L’analyse du sociologue

Accompagnement, prise en charge de la dépendance, combinaison des savoirs… Tous ces facteurs de respect des libertés et de bien-être, pour les équipes comme les résidents, fontout de même face à un problème majeur : le manque de temps des professionnels qui, « véritables piliers, sont le plus souvent débordés », a constaté Philippe Mort. « La liberté ne doit pas pâtir du manque de moyens, y veiller est aussi notre responsabilité en tant que citoyens », a alerté Michel Bille. « Depuis des années, nous acceptons tous de regarder le grand âge comme une charge plutôt que comme un investissement.
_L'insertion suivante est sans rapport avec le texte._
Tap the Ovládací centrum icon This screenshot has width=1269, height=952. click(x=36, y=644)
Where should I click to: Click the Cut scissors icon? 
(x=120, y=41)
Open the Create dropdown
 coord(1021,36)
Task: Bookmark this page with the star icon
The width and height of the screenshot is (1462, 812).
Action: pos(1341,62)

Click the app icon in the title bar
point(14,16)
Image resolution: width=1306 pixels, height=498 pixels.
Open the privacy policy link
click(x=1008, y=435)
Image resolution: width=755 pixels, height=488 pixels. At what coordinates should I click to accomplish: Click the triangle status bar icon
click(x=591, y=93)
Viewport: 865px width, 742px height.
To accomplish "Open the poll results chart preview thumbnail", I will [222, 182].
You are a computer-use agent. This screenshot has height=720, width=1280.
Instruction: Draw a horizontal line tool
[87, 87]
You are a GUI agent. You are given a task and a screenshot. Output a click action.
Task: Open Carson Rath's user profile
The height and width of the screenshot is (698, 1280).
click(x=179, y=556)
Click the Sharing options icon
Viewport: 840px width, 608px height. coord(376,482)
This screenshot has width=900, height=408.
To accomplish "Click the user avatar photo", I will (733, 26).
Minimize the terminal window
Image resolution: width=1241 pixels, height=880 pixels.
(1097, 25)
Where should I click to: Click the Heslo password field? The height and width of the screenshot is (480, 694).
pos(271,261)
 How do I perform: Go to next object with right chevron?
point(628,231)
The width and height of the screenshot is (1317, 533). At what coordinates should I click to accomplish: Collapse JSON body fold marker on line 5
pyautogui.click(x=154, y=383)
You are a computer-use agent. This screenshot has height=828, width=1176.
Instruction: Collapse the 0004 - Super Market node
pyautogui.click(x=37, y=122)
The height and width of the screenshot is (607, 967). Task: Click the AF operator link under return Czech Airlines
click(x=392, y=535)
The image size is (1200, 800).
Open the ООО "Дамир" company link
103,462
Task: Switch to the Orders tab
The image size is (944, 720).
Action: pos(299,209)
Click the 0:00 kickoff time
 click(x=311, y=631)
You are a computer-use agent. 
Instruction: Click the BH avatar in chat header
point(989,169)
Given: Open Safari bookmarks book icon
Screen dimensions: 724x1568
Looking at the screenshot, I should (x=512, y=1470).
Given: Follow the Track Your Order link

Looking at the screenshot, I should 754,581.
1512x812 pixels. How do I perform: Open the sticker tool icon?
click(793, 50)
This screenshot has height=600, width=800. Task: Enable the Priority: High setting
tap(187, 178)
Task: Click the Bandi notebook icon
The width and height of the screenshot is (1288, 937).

Pourtant le secteur est pourvoyeur d’emplois et de tellement d’autres choses : l’économie des territoires bien sûr, mais aussi les échanges sociaux, culturels… Le vieillissement est une chance pour la société ! », a-t-il clamé.
 
« Nous sommes dans une société âgiste, cela, il faut en avoir conscience », a ajouté Pascal Champvert. « Ces derniers mois, entre crise sanitaire et crise des gilets jaunes, de nombreuses cartes ont été rebattues, nous avons payé le prix fort mais nous avons aussi vu la société changer. Tous veulent aujourd’hui plus d’espace, de décision collective, bref d’empowerment. Nous devons en profiter, nous adapter et mettre notre secteur en lumière, ne jamais se taire pour que tous soient mieux respectés », a conclu le président de l’AD-PA.